__YOUR TASK__
An exact transcription of the lines from the one holding "Open the Ricky Gervais Armageddon poster" to the end of the entries below, and nothing more, is the required answer. Please omit the pictures.

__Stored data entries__
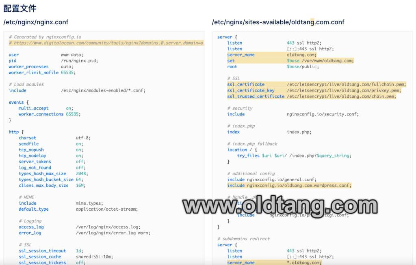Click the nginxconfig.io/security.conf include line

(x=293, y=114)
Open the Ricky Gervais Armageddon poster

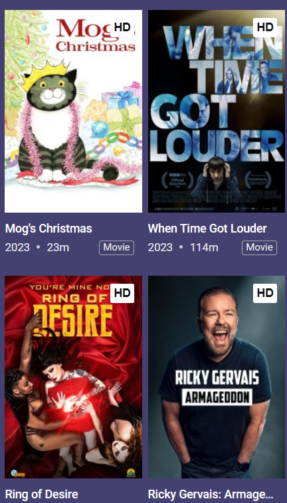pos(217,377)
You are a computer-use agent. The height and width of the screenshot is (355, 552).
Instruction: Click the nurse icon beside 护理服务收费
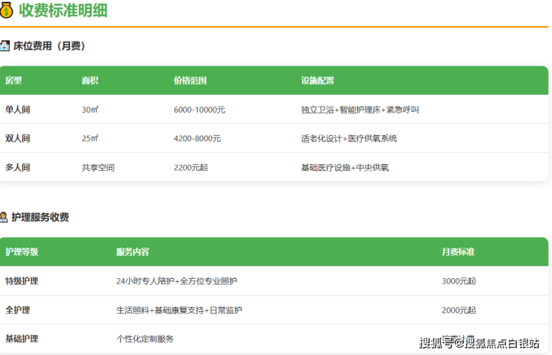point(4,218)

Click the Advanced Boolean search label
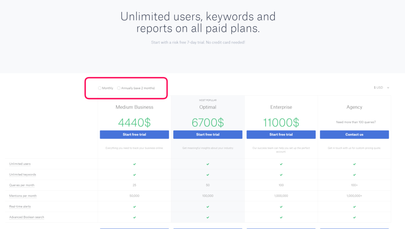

__ANSWER BELOW__
Open the Ricky Gervais Armageddon poster

pos(217,377)
You are a computer-use agent. The height and width of the screenshot is (355, 552).
Instruction: Click the nurse icon beside 护理服务收费
point(4,218)

Click the Advanced Boolean search label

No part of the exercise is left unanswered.